**MATERIAL TO PROCESS:**
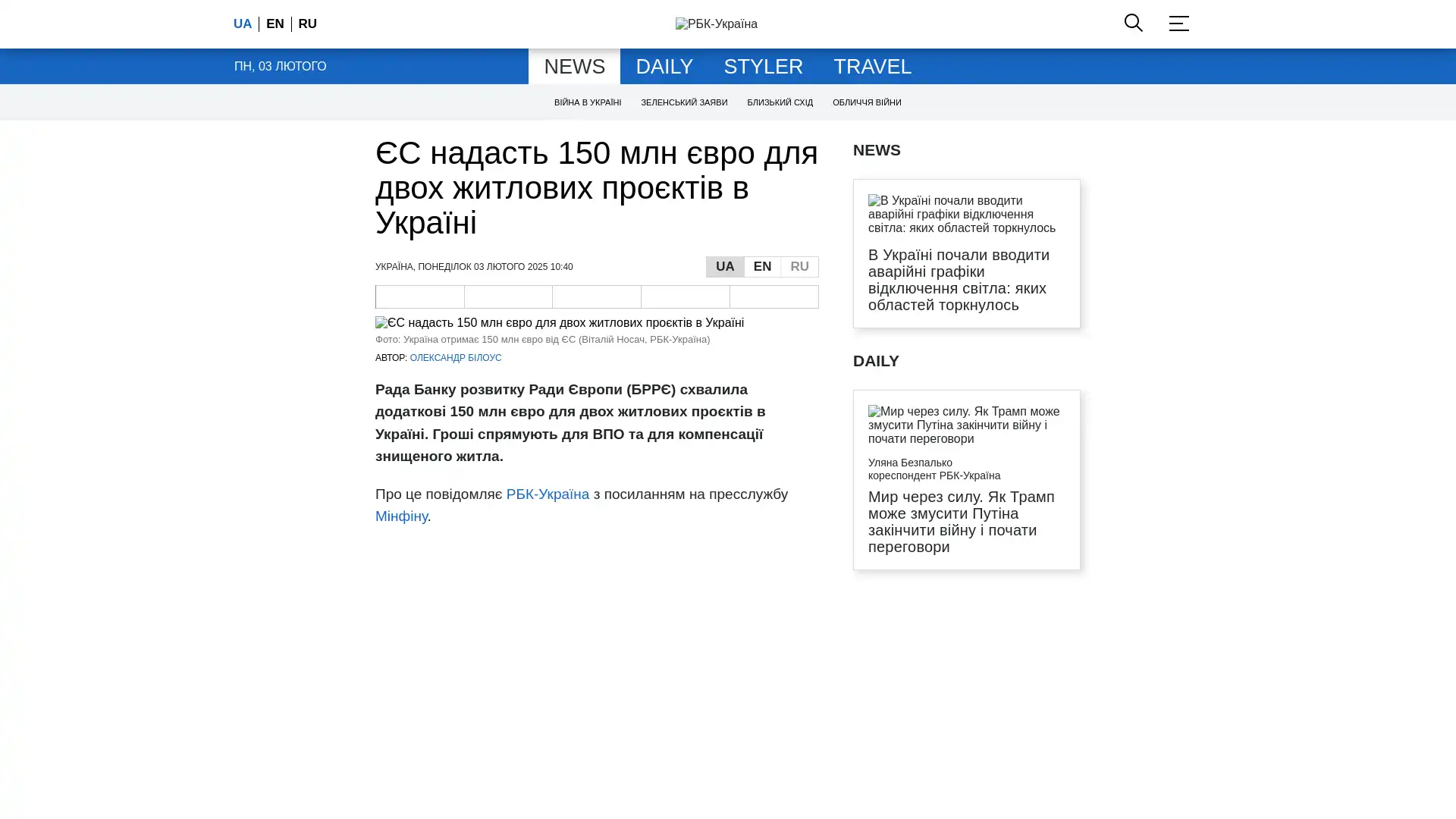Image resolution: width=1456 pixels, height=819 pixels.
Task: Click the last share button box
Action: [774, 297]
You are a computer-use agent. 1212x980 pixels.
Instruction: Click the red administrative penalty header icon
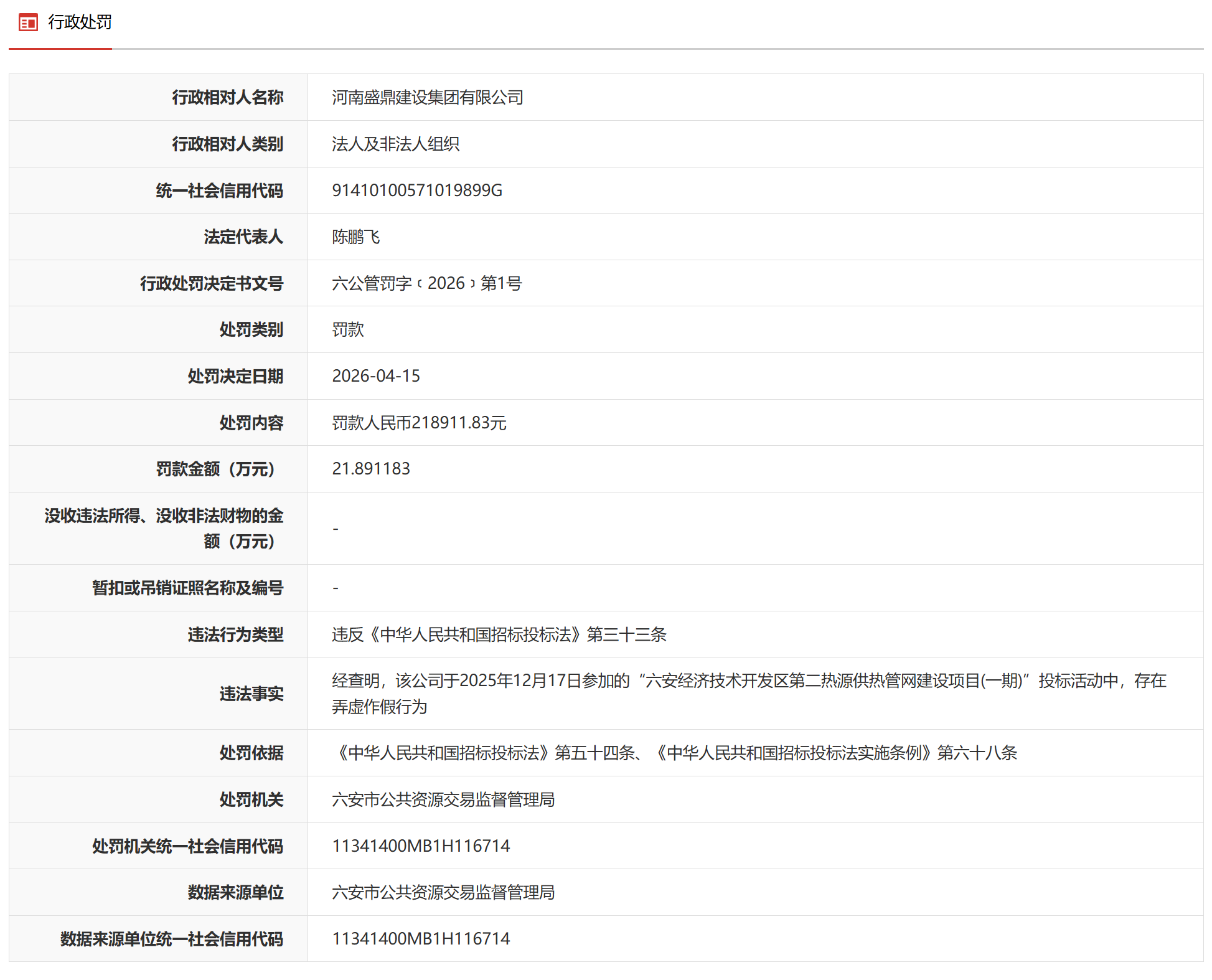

**YOUR INSTRUCTIONS:** What you set down should be exactly the lines from the line containing "You are a computer-use" to the last line of the entries above, both included, with no pictures.

**WRITTEN REPLY:**
You are a computer-use agent. 1212x980 pixels.
Instruction: Click the red administrative penalty header icon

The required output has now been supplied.